Basu, Joysurya; Carter, C Barry ^[1]; Divakar, R ^[2]; Nowak, Julia ^[3]; Hofmann, Stephan ^[4]; Colli, Alan ^[5]; Franciosi, A

Department of Chemical, Materials and Biomolecular Engineering, 191 Auditorium Road, University of Connecticut, Storrs-06269, Connecticut (United States)
Physical Metallurgy Division, Indira Gandhi Centre for Atomic Research, Kalpakkam-603102, TN (India)
Department of Chemical Engineering and Materials Science, 421 Washington Ave. SE, University of Minnesota, Minneapolis-55455, Minnesota (United States)
Electrical Engineering Division, University of Cambridge, 9 JJ Thompson Avenue, Cambridge CB3 0FA (United Kingdom)
Laboratorio Nazionale TASC-INFM, Area Science Park, 34012 Trieste (Italy)
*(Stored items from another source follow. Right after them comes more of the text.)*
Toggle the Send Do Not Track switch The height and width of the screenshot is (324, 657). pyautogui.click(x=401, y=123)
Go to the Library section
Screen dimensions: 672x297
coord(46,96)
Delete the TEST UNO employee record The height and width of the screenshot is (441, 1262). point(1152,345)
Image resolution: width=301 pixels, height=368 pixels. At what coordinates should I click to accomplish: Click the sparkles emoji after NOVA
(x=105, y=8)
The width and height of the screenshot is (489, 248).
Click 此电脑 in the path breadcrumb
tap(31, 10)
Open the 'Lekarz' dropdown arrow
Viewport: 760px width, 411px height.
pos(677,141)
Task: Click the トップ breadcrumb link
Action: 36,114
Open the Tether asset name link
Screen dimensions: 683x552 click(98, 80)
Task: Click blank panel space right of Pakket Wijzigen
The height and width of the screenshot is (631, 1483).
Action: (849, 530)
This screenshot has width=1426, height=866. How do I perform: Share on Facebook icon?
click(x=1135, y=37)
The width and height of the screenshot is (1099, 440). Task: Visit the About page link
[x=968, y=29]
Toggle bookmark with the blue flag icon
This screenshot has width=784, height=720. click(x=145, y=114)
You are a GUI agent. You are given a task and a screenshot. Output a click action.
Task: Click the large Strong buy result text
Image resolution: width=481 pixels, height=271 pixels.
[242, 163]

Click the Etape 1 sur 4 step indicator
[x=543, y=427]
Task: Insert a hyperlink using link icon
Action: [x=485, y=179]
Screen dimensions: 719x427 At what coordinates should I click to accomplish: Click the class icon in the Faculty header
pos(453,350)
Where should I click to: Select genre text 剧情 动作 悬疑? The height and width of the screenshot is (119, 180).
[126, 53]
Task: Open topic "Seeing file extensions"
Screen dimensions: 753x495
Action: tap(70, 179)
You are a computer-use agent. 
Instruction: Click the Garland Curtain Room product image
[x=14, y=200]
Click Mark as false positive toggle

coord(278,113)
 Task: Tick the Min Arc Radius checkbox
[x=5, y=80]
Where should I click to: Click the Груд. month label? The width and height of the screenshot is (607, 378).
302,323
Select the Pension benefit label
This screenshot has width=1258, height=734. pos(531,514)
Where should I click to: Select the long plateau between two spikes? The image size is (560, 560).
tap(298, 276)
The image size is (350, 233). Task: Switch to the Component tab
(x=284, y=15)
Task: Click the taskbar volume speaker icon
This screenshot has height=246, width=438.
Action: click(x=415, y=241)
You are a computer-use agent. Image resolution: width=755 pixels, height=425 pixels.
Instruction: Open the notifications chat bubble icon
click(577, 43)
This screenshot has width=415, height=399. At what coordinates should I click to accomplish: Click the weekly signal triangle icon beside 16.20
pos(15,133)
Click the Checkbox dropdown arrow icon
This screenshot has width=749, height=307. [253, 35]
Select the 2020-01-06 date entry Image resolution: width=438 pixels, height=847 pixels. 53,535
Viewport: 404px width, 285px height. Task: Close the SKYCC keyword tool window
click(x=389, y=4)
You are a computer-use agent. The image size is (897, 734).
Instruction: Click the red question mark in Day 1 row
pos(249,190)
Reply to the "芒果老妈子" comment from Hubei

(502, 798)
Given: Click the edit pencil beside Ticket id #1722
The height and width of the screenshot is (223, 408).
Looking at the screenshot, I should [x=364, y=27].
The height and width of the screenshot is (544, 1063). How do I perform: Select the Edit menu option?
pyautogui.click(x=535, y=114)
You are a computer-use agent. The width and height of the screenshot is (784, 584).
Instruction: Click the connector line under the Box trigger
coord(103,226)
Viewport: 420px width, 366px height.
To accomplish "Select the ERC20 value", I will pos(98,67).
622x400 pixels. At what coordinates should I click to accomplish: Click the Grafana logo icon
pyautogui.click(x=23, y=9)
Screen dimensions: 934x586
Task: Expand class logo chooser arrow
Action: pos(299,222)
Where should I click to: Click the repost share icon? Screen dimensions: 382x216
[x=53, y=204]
ZnSe nanowires were grown onto Mo transmission electron microscopy (TEM) grids by MBE by suitably varying the growth parameters. In situ and high-resolution TEM studies were carried out to understand the structure, defects, and growth mechanism of this nanowire. The nanowire morphology is very sensitive to the growth parameters involved. Twin boundaries are the most commonly occurring defects in the nanowires grown under Zn-rich condition and catalytic gold particles of irregular shape are observed along the nanowire body. In the course of in situ heating the shape of the nanowire tip is observed to change at {approx}178 deg. C. Definite growth of the nanowire starts at {approx}235 deg. C. The diameter of the grown nanowire is almost equal to that of the catalyst gold particle present at the tip of the nanowire. In situ experimental observation and available phase-diagram information strongly suggests that nanowire growth should be possible with a solid catalyst particle though it does not rule out the possibility of the existence of a VLS mechanism.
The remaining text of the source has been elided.